How to lower your medical costs

Going to the doctor can be an expensive endeavour, especially taking into account that you are most likely going to have to buy some medicine after the visit, and maybe even go back for a second consultation, finds Ashleigh Brown.

South Africa, like most countries, is challenged by ever-rising healthcare costs, which consume approximately 9% of the country’s gross domestic product (GDP).

Healthcare costs are not likely to drop anytime soon as commentators suggest the need for increased spending on doctors, drugs, and hospitals. This is according to Dr Bobby Ramasia, chief principal officer of Bonitas Medical Fund.

Self-care to lower costs 

Self-care refers to the measures you take for yourself every day to stay healthy and take care of minor or long-term conditions. This is done based on your own knowledge, available information and, if the need be, professional advice.

If you do things that will boost your health this can also save you money in the long run.

Self-care involves making healthy lifestyle choices such as getting enough exercise, healthy eating, responsible self-medication and avoiding risky behaviours like smoking.

“Studies show that there is a dire shortage of doctors in South Africa. People with effective self-care behaviour and knowledge are able to make confident decisions about their health and do not visit their doctor unnecessarily,” says Allison Vienings, executive director of the Self-Medication Manufacturers Association of South Africa (SMASA).

Vienings says that by taking care of yourself, it has an immediate impact on your health, as well as your wallet.

“The benefits of increased self-care to society are empowered patients with higher self-esteem, improved wellness, longer life expectancy and the cost saving (both public and private) resulting from the reduced use of healthcare services,” says Vienings.

Over the counter (OTC) medicines

Many OTC medications are available at supermarkets. Medications such as headache tablets, vitamin pills and antacids are generally much cheaper at the supermarket than they are from the chemist, as the supermarket buys these pills in bulk.

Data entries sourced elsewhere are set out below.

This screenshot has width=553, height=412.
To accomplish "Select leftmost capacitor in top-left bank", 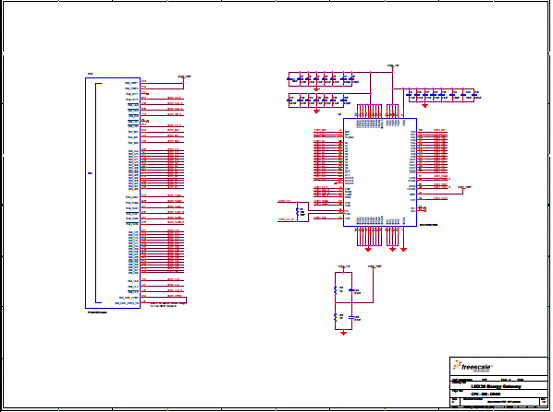I will click(x=290, y=79).
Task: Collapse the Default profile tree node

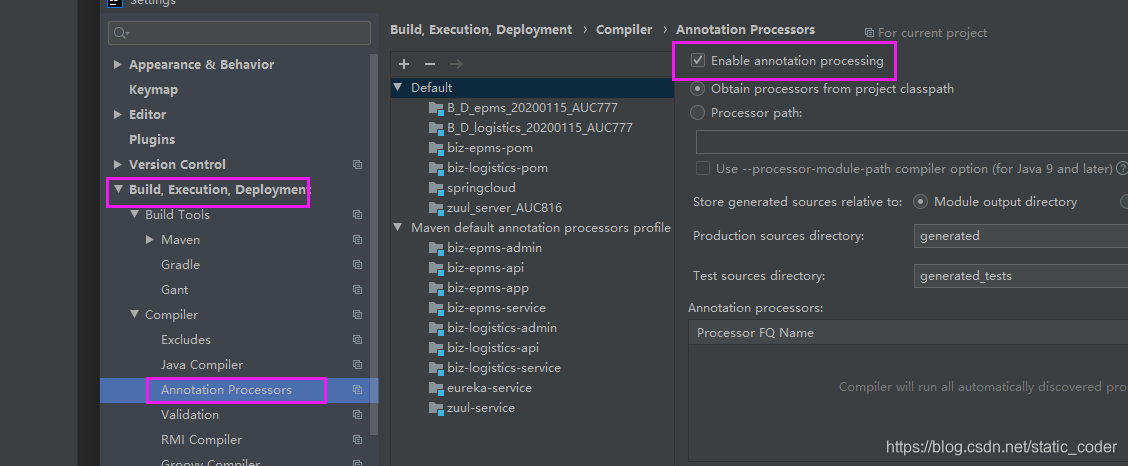Action: (398, 88)

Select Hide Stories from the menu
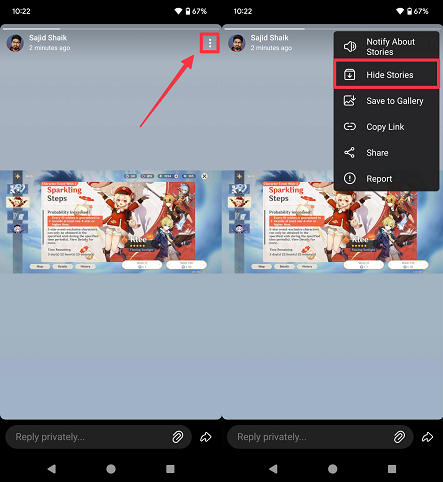pos(386,75)
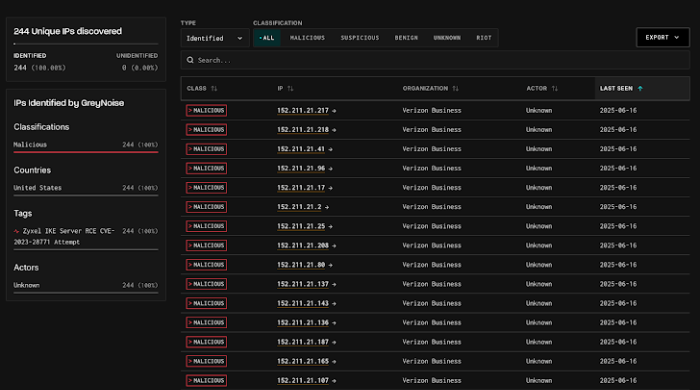700x390 pixels.
Task: Toggle Last Seen sort arrow
Action: point(640,88)
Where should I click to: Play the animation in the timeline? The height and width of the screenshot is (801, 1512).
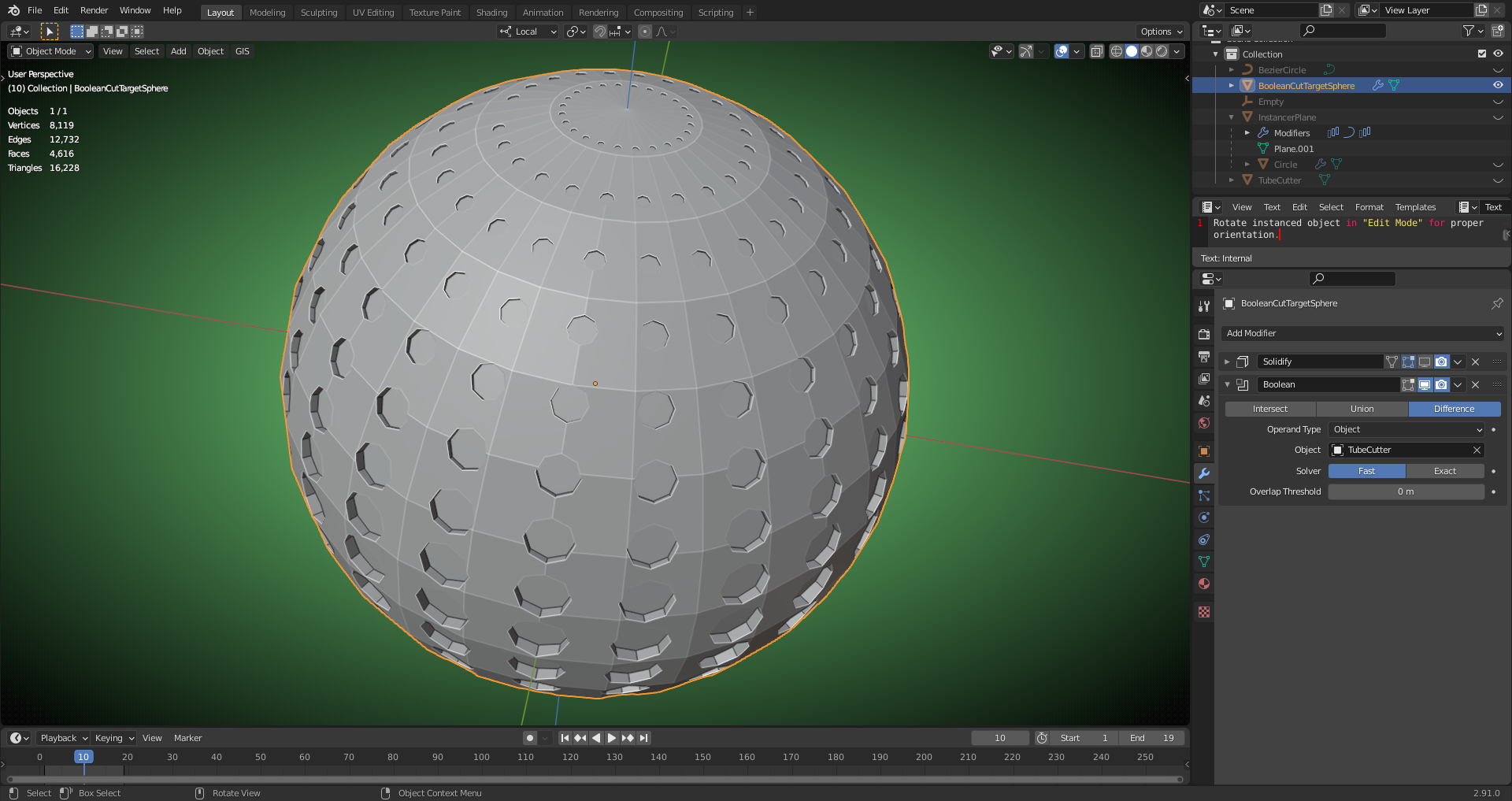(x=612, y=738)
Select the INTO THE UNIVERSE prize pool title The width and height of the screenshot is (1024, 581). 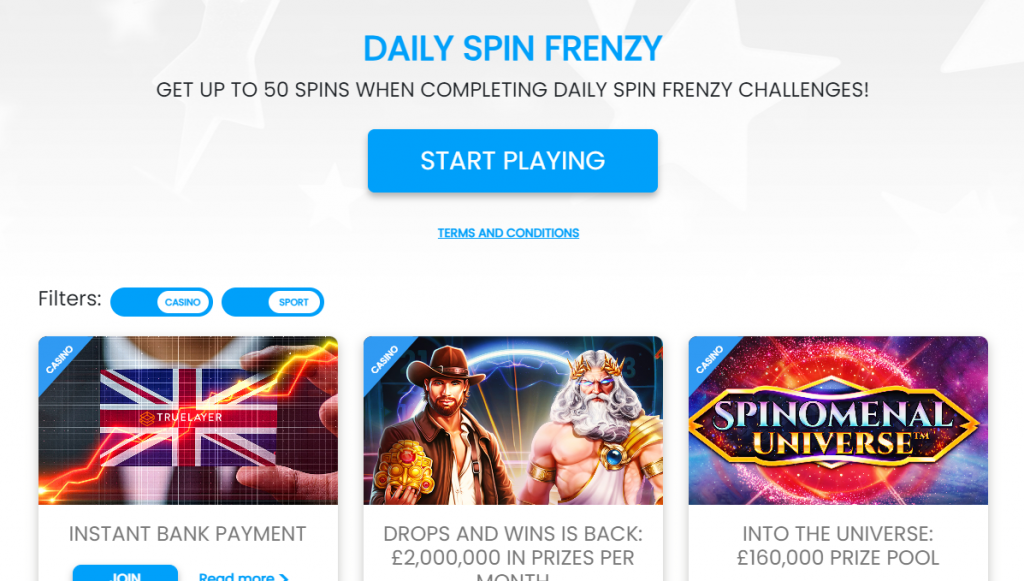[x=838, y=546]
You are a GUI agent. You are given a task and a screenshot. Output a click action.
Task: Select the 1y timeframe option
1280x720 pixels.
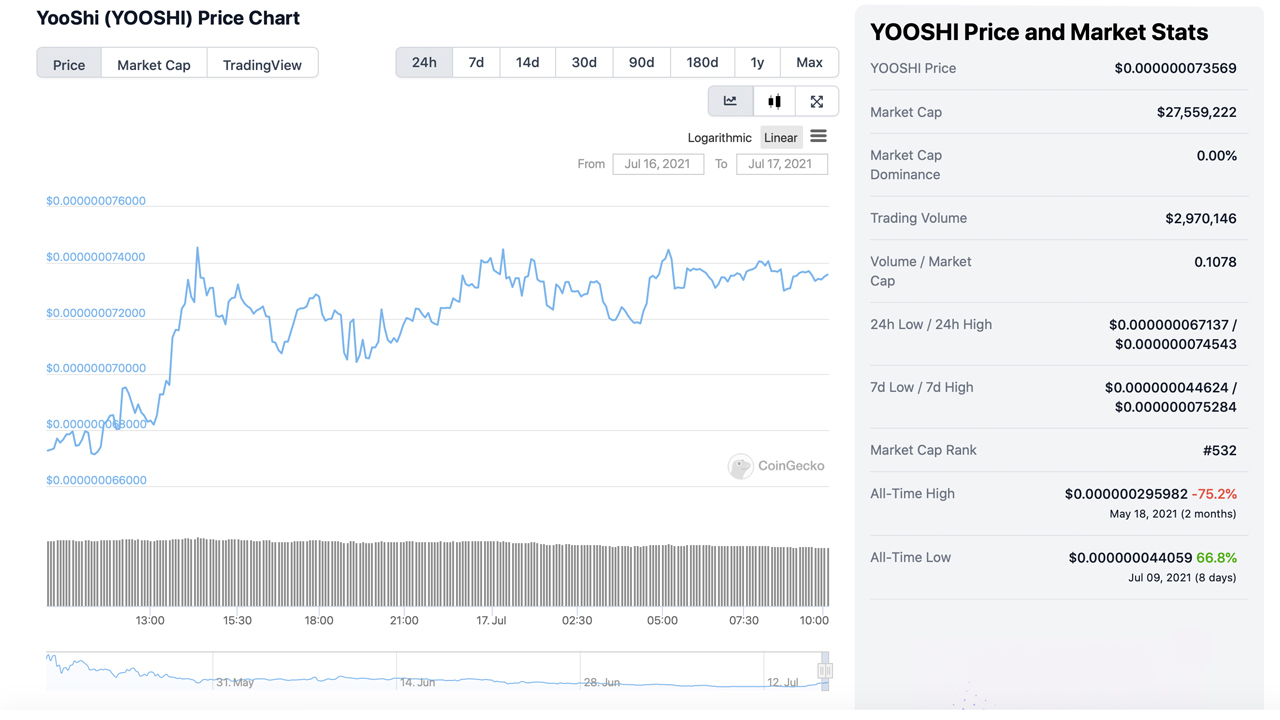(x=757, y=62)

When buying medicine, consider generics because they are cheaper. And there’s usually no difference in composition as they generally have the same active ingredients as the original brand, but without the brand name.

Many schemes already insist that you use generics, unless there’s a medical reason not to do so. If you are unsure, ask your doctor or pharmacists, or check with your medical scheme for approval.

“By being vigilant about making healthy lifestyle choices, using all medicines responsibly, recognising when you do need to see a doctor or if speaking to your local pharmacist or nurse is sufficient, and using self-monitoring and self-management, you will reap the benefits of self-care – both health-wise and financially,” she says.

Vienings emphasizes that most OTC medicines are available only in a pharmacy and a pharmacist is always on hand to offer professional advice.

Day clinics and state centres

You can visit day clinics or state medical centres to lower costs too. But there are downsides as they are generally open during the day, and not normally on the weekends. Also, the queues  can be long.

However, , if you just want to talk to a nurse or an on-call doctor about something, then these are great places to go.

Most clinics also offer flu shots, family planning options, and various other basic medical needs. They will also be able to refer you to a doctor, or specialist, if the care you need falls outside of their skill set.

List of day clinics in your area:

Calling the doc

If you just have a scratchy throat, or maybe are feeling a little sluggish, then save yourself the time, and money and just give your doctor a call.

Remember though, that they are busy people and so you might have to leave a message for them to call you back.

Though, this is a good way to find out if you really do need to come in to see them, or if you can just go to the pharmacy for some medicine.

Some organisations also offer free advice. Click’s Baby Club Facebook page has a paediatrician that offers free advice every Friday, for example, and if you have time to wait for a response you can also pose a question to Media24’s health professionals. For more on this and cheaper alternatives, check out Justmoney’s article here.

There are various different ways to save money on your medical bills. But, don’t try to cut the costs by putting your health at jeopardy. At the end of the day, your health is more important, and if you ignore any symptoms, you could end up paying even more in specialist bills.

Remember to also go over your medical aid, and make sure that you are paying for what you need. If you need to down-scale your plan, or change to a different provider, then weigh up to the pros and cons of each. Everyone’s medical needs are different, and so make sure you get exactly what is best for you.